Title: The Uninvited
Author: Liz Jensen
Published: January 2013, Bloomsbury
How I Got It: NetGalley
Rating: 4 stars
So, for those of you who don’t know, NetGalley is just about the greatest thing ever. If you’re a reviewer or blogger, you can get FREE e-galleys of books you’re interested in, some of which haven’t been published yet (as is the case with The Uninvited). All you have to do is sign up and request a book, and if you’re approved, they’ll send it straight to your Kindle (or Kindle app, if you’re an Apple geek like me). It’s pretty awesome.
Anyway, The Uninvited. I happened upon this title in a periodic email that NetGalley sends based on your preferences, and I was immediately intrigued by the chilling synopsis: one morning, a little girl calmly walks up to her grandmother, puts a nail gun to her neck, and fires. The experts think this is an isolated incident, a tragic accident; but the experts are wrong. Suddenly, all over the world, children begin killing their families.
Hesketh Lock, an anthropologist at a PR company called Phipps and Wexman, has his own troubles to worry about, including a bizarre scandal in the Taiwan timber industry. But the news about the children immediately captures his attention, because the girl who killed her grandmother—who he begins to think of as “Child One”—is his stepson Freddy’s age. Hesketh’s Asperger Syndrome has gotten in the way of more than one relationship in his life, but he has an uncanny ability to spot behavioral patterns that helps him connect the dots faster than most—and he soon discovers that the apparent suicide of his contact in Taiwan could be connected to the gruesome child-driven murders happening all over the world. As Freddy’s behavior gets increasingly strange, Hesketh must race against the swift deterioration of society to understand the brutal killings—and save his son.
Okay, I just have to say that I am in love with the first 95% of this book—it was very Stephen King-esque and thus right up my alley. There were some VERY interesting twists, although I would have to say the most unexpected one for me was less a plot-driver and more of a background thing. Jensen captures the chaos of a disintegrating world very well, and it was interesting to see it all through the eyes of someone with Asperger’s. (There were definitely some cringe-worthy social interactions that made me wonder if she modeled Hesketh just a bit on Dr. Sheldon Cooper from The Big Bang Theory.) The build-up and suspense were great; characterization was a little slim (not a lot of character exposition, really, except for Hesketh) but though most characters were one-dimensional they felt pretty real to me. Especially Hesketh’s boss, Ashok—I really liked him, even though we don’t really see a lot of him.

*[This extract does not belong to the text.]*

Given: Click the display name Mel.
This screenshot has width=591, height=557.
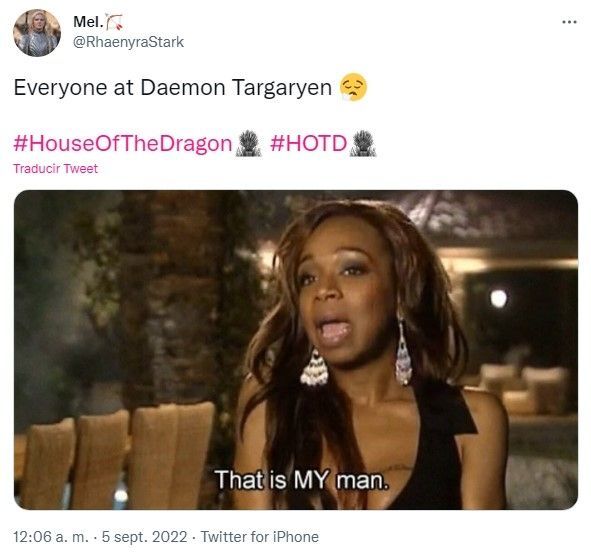Looking at the screenshot, I should tap(88, 22).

The reason I am in love with only the first 95% of the book is that the last 5%, the ending, felt like a let-down to me. I won’t tell you the reason for all the killings and the subsequent strange behavior of the children who perpetrated said killings, but it seemed either like she couldn’t think of anything else or she had intended from the beginning that this book would have a heavy-handed message, and I honestly can’t decide which is worse. I’m not a big fan of books with an “agenda,” unless it’s explicitly stated in the title (i.e. anything written by a politician/economist/etc.), in which case I’ll generally know to avoid it. Especially novels with an agenda—no thank you. And though the agenda wasn’t obvious until the end, I think it might have spoiled this one for me. Like Wall-E. After the first few times I saw it, it was a little hard to watch again without feeling bombarded by the heavy-handed environmental message it embodied. Sigh.

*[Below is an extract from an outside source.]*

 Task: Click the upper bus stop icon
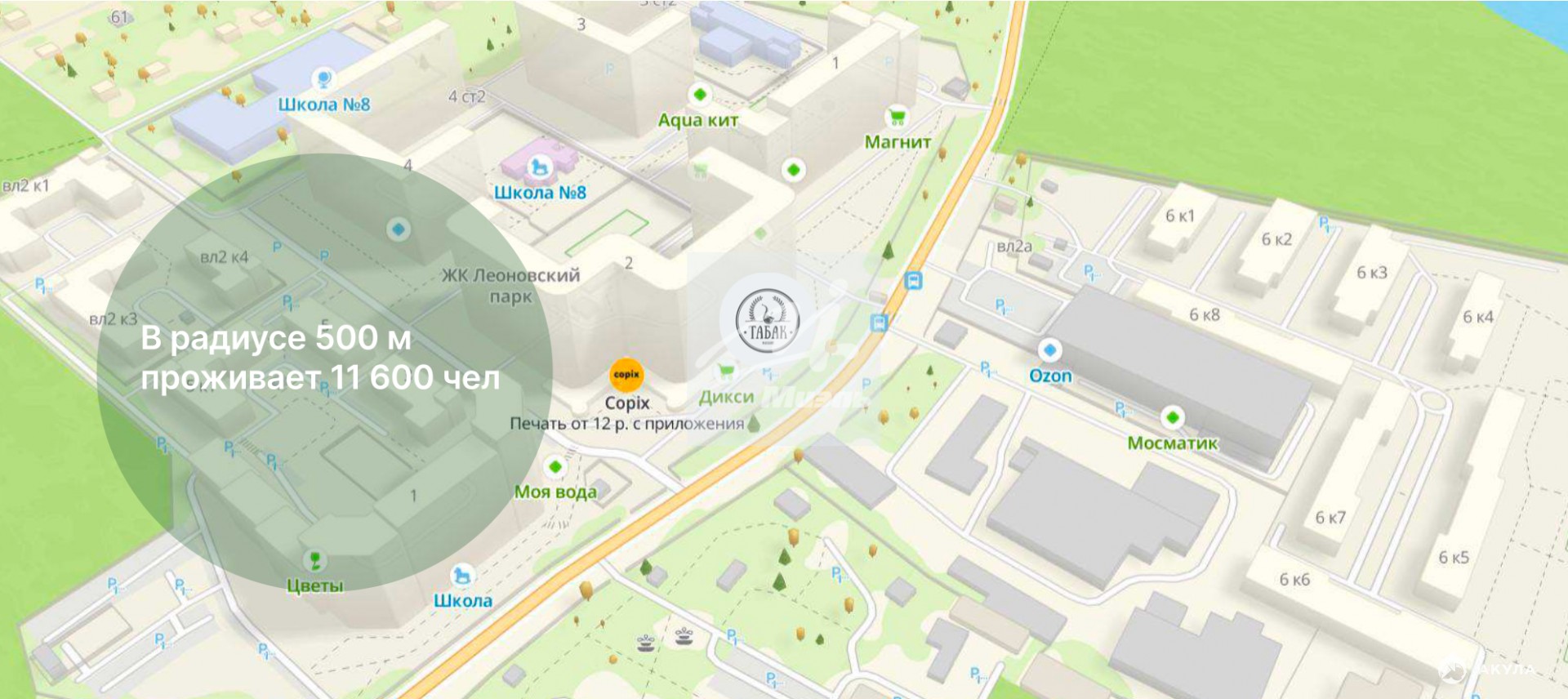pos(914,282)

That’s not to say you shouldn’t read this book, though, because you totally should, if only for the first 95%. It’s a great one for anyone who likes intriguing thrillers and doesn’t mind creepy kids.
PS: This is the first book I’ve read by Liz Jensen and I really like her writing, but the rest of her books seem to span a variety of genres, so tell me: who else has read books by Liz Jensen and which one should I read next? Feel free to recommend here or on my recommendations page at my blog :)
PPS: This is an edit, and I apologize for forgetting to include this initially, but: the e-galley is a bit weird in that some of the formatting is off and for some reason, lots of "f"s are missing. I haven't quite figured out the pattern but if there's an "f" in the middle of a word, it may or may not show up, sometimes with a space to show something was there but sometimes not. If this is a weird thematic thing that I just didn't get, then...I don't know. But I'm guessing it's the fault of the e-galley somehow.